** FRAGMENT DOKUMENTU **
MIEJSC DLA CHORYCH NA RAZIE NIE BRAKUJE, ALE SYTUACJA JEST TRUDNA
W szpitalu covidowym w Dąbrowie Tarnowskiej na prawie 190 łóżek zajętych jest już ponad 160. Do placówki przywożeni są pacjenci z całej Małopolski, a nawet z województwa świętokrzyskiego czy z Podkarpacia. Z każdym dniem sytuacja staje się coraz trudniejsza.
Starosta powiatu dąbrowskiego Lesław Wieczorek, który był gościem programu Słowo za Słowo wyraził nadzieję, że po spodziewanej w najbliższych dniach kumulacji zakażeń, sytuacja zacznie się stabilizować.
– Sytuacja jest trudna. Pan Minister powiedział, że staje się niebezpieczna. Szpital jest przygotowany na ewentualne uruchomienie kilku dodatkowych łóżek, ale nie możemy w nieskończoność tej liczby powiększać. Na pewno pozostałe szpitale też będą przygotowywać się na ewentualność taką, że trzeba będzie przyjąć więcej pacjentów. Jeśli ta spodziewana kumulacja nastąpi w tym tygodniu to trzeba mieć nadzieję, że ta liczba pacjentów będzie się zmniejszać.
Szpital w Dąbrowie Tarnowskiej obecnie przyjmuje tylko pacjentów z Covid-19. Normalnie funkcjonuje tylko oddział dziecięcy. Pozostali pacjenci odsyłani są do innych szpitali. Natomiast cały czas działają poradnie specjalistyczne i pracownie diagnostyczne – tomograf czy rentgen.
Tymczasem powiat dąbrowski nie może się pochwalić dużym wskaźnikiem wyszczepienia. Wynosi on zaledwie 36 procent. Najlepiej sytuacja wygląda w gminie Mędrzechów, gdzie zaszczepiło się około 40 procent mieszkańców.

** ZBIÓR WPISÓW **
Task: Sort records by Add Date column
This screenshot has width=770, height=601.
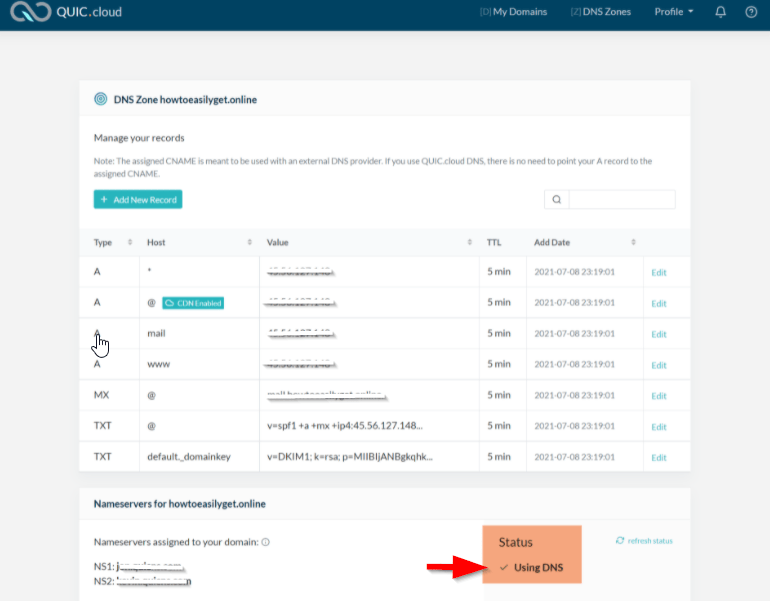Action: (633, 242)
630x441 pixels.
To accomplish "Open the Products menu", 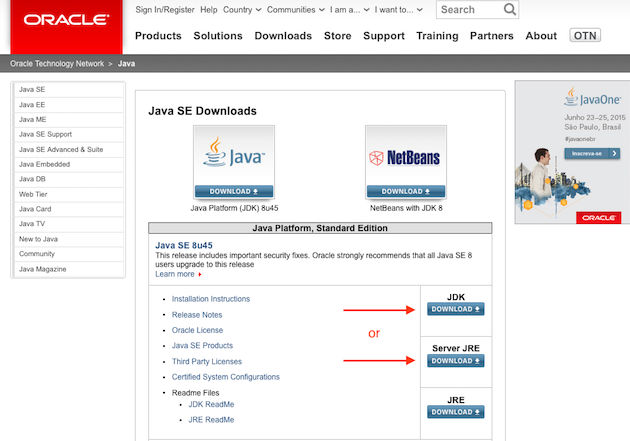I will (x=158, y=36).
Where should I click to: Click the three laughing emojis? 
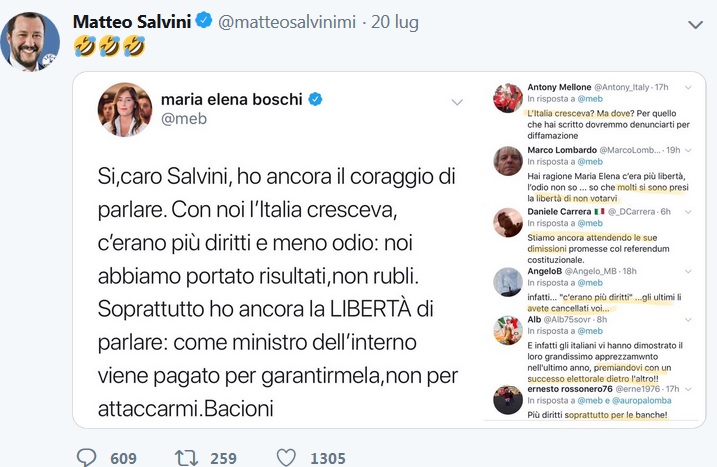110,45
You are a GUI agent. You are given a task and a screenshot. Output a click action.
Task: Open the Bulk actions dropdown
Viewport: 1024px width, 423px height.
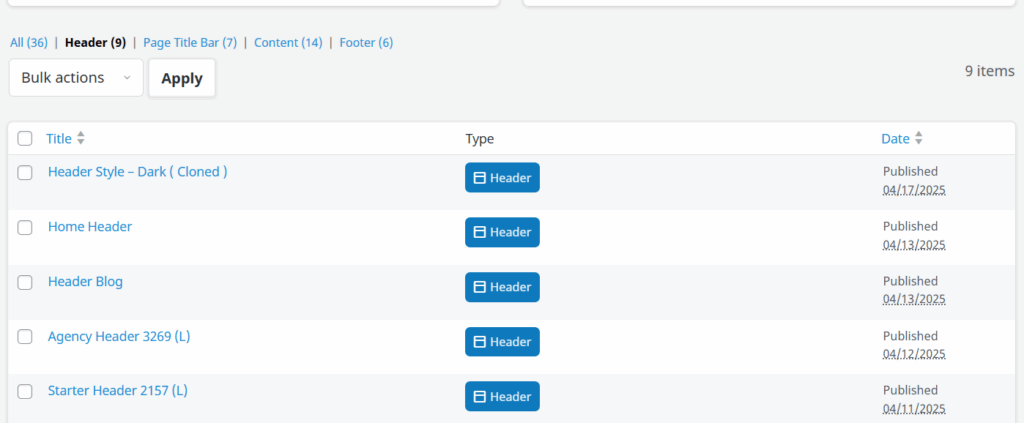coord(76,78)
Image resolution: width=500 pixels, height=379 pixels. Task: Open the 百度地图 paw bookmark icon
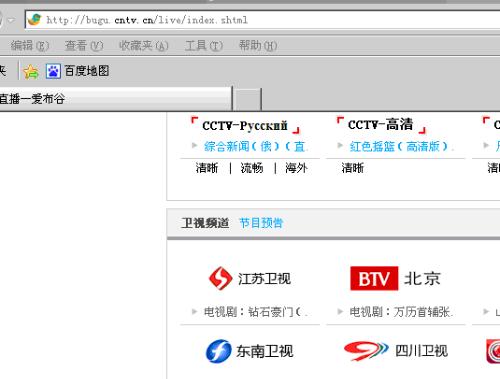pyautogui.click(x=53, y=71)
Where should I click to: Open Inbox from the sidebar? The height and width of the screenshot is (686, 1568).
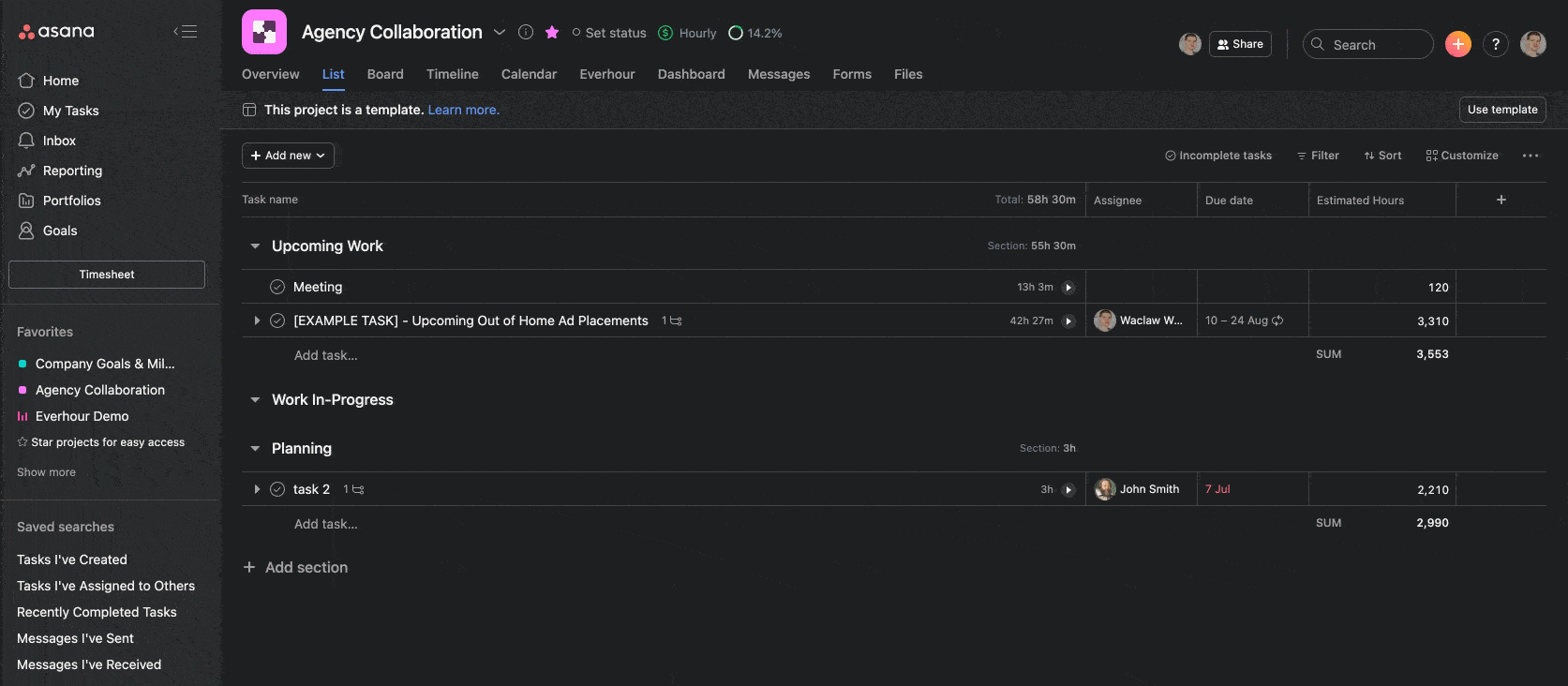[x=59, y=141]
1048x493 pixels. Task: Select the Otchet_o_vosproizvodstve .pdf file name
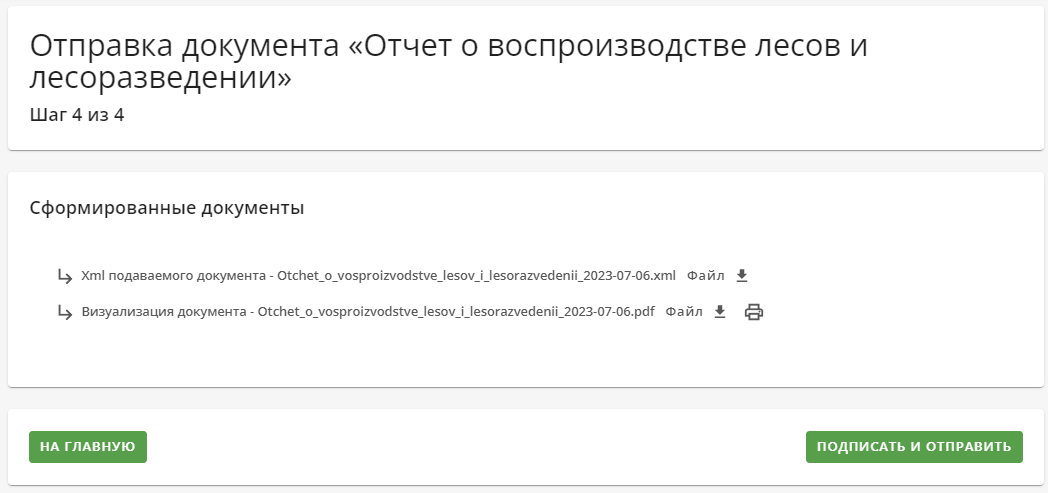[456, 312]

** POLECENIE DO WYKONANIA **
Zaktualizuj tekst o szpitalu covidowym w Dąbrowie Tarnowskiej, przepisując wszystko od „Starosta powiatu dąbrowskiego” w dół aż do „będzie się zmniejszać.” z „Pan Premier” w miejscu „Pan Minister”.

** ODPOWIEDŹ PISEMNA **
Starosta powiatu dąbrowskiego Lesław Wieczorek, który był gościem programu Słowo za Słowo wyraził nadzieję, że po spodziewanej w najbliższych dniach kumulacji zakażeń, sytuacja zacznie się stabilizować.
– Sytuacja jest trudna. Pan Premier powiedział, że staje się niebezpieczna. Szpital jest przygotowany na ewentualne uruchomienie kilku dodatkowych łóżek, ale nie możemy w nieskończoność tej liczby powiększać. Na pewno pozostałe szpitale też będą przygotowywać się na ewentualność taką, że trzeba będzie przyjąć więcej pacjentów. Jeśli ta spodziewana kumulacja nastąpi w tym tygodniu to trzeba mieć nadzieję, że ta liczba pacjentów będzie się zmniejszać.